Unlike dogs, cats have almost no breed variation in the shape and conformation of their ear canals. The ears look the same from breed to breed. This means that all breeds are equally at risk of ear disease.
When you look at the causes of ear disease in cats, they can be divided into primary or secondary factors. Primary factors are those that cause inflammation in the ears. They include ear mites, allergies and polyps in the ear canal. Secondary factors are responsible for continuing symptoms even after the primary cause has been treated. Bacteria and fungi are common secondary factors in ear disease in cats.
Symptoms of ear inflammation, or otitis, in cats include shaking the head and scratching at the ears. If the middle ear is affected, you may see neurological signs such as facial paralysis. This occurs because inflammation deep inside the ear affects the nerves in that area.
Whenever you are treating ear infections in your cat, you need to work out why the infection occurred and it’s usually because of an underlying problem. These are the common causes of otitis in your feline friend:
Allergies. Atopy is an allergy to dusts and pollens in the environment. Cats can also suffer from food allergies. Both can cause inflammation in the ear canal and allow bacteria and fungi to multiply.
Ear mites. These contagious little creatures cause severe itching and irritation. They spread readily from cat to cat.
Aural polyps. A polyp is an inflammatory growth that develops in the middle ear of cats. It’s not known why they occur but they can become large enough to fill the ear and extend either into the outer ear or inwards into the pharynx.

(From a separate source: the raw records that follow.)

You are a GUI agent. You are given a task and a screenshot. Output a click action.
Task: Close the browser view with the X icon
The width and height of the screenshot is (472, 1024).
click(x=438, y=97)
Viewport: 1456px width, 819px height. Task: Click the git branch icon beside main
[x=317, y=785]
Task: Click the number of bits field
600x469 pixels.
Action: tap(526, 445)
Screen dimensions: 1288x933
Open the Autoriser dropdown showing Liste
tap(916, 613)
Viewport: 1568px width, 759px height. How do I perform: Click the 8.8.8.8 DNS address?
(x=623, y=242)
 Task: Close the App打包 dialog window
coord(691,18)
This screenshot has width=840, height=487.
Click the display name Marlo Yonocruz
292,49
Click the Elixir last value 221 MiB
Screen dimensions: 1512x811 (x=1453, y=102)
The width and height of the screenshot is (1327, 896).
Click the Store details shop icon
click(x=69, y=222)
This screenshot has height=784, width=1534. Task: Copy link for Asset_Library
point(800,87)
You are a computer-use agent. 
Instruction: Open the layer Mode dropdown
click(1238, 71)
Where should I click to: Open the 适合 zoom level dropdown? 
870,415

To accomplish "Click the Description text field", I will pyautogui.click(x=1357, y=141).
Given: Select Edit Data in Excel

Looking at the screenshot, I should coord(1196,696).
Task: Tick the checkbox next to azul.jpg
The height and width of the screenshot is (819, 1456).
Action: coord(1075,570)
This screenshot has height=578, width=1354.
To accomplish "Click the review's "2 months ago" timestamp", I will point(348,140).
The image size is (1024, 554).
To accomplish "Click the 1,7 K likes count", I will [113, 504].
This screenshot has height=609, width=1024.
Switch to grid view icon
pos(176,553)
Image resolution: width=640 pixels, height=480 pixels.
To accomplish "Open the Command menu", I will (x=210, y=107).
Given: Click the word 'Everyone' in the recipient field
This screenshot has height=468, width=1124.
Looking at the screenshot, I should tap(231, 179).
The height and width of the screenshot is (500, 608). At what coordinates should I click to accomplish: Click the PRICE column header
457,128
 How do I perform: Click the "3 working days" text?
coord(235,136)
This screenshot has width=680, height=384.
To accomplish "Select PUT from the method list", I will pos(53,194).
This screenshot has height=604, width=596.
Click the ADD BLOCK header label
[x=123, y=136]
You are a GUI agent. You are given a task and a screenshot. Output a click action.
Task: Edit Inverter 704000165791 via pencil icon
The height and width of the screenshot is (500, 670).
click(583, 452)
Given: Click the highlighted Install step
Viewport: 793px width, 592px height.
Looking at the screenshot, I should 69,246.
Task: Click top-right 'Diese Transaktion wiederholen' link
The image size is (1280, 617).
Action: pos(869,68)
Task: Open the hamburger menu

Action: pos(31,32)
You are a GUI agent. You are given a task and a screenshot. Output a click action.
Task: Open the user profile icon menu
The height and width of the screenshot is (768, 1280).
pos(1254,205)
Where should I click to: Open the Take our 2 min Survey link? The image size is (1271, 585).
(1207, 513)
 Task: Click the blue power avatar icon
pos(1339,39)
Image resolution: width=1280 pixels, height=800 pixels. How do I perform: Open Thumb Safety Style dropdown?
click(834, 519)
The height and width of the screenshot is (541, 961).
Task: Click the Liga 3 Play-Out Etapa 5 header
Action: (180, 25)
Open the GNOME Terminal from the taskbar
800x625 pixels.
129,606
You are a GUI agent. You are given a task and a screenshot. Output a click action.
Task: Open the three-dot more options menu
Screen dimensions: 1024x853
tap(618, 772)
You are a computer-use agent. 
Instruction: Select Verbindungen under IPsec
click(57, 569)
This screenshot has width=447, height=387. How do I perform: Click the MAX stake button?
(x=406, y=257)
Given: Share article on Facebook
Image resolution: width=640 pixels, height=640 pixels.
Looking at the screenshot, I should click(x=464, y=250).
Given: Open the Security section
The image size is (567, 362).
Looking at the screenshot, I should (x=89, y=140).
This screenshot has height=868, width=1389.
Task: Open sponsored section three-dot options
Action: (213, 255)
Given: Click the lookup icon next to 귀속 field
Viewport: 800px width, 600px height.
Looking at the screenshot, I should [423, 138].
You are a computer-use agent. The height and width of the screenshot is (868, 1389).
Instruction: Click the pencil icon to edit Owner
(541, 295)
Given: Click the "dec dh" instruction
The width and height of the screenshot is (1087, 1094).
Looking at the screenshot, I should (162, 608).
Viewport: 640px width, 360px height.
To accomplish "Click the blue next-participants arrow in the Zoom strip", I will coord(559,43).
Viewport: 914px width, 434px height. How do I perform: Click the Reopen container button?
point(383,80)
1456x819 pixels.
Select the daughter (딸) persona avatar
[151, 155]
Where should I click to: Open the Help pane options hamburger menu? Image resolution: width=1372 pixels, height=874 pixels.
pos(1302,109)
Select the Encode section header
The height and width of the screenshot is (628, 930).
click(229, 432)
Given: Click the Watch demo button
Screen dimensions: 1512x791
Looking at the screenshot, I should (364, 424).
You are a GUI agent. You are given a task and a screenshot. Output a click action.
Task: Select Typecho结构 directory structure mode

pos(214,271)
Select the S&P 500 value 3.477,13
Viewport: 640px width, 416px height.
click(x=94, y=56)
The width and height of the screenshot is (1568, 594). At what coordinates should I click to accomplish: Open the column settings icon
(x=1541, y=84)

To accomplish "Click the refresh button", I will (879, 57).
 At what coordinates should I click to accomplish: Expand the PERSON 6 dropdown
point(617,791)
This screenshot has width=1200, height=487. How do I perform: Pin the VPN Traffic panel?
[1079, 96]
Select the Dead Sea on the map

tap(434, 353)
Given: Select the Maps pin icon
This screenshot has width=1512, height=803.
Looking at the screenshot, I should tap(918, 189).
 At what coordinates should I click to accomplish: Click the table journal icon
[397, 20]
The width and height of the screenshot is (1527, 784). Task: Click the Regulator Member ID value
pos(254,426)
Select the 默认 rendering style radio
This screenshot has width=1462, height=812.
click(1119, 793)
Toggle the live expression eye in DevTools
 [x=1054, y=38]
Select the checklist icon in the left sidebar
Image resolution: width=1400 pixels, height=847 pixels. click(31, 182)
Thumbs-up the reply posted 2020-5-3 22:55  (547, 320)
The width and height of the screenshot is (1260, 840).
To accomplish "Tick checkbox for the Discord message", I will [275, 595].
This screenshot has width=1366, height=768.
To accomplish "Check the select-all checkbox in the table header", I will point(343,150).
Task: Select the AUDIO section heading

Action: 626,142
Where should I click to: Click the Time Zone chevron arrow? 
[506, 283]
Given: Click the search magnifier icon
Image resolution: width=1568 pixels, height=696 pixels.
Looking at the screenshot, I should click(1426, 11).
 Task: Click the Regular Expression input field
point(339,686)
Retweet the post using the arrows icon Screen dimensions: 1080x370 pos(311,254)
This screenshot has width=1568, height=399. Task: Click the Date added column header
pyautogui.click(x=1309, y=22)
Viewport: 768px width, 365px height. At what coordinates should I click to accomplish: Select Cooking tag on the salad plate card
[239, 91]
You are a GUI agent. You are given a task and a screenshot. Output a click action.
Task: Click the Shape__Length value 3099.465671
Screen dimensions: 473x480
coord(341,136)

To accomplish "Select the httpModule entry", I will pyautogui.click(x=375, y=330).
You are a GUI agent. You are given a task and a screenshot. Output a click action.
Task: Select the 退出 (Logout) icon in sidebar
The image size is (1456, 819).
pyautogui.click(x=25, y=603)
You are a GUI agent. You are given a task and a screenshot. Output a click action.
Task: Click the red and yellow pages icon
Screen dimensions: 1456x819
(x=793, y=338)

Medicated ear drops can be used to treat ear infections in cats. They usually contain an antibiotic, an anti-fungal drug and an anti-inflammatory medication to ease the irritation and make your cat more comfortable. Continue using them as directed for as long as your veterinarian recommends.
When you are treating these ear infections, it’s important that you not only tackle the secondary bacteria and fungi, but that you treat the primary cause. If you don’t, the infection is likely to recur. Depending on the type of infection, your vet may prescribe tablets instead of ear drops.
Allergies can be managed in several ways. If your cat has a food allergy, you can control it by doing a food trial to identify what he’s allergic to, then keeping that off his menu. If he is atopic and is reacting to environmental dusts and pollens, then a course of desensitising injections can help him to better tolerate the allergen. A third option is to give him medication such as anti-histamines or corticosteroids to stop the allergic reaction happening in his body.
In a normal healthy cat, there isn’t anything you need to do on a regular basis to prevent ear disease. If your feline family member enjoys the great outdoors and is likely to come into contact with other cats with ear mites, then regular use of Revolution will keep these little creatures at bay.
For those cats that suffer from allergies, the only way to prevent ear infections is to keep his allergic symptoms well under control. In spite of your best efforts, he may still have the occasional flare up of otitis that needs veterinary care.
EAR DISEASE IS NOT A DO-IT-YOURSELF ISSUE
Inflammation and infection in the outer and middle ear are not as common in cats as in dogs, but they are still a reasonably frequent cause of pain and discomfort. It’s a good idea to examine your cat’s ears regularly so you can recognise when there is something wrong with them. This will allow you to have them treated quickly so your cat recovers sooner.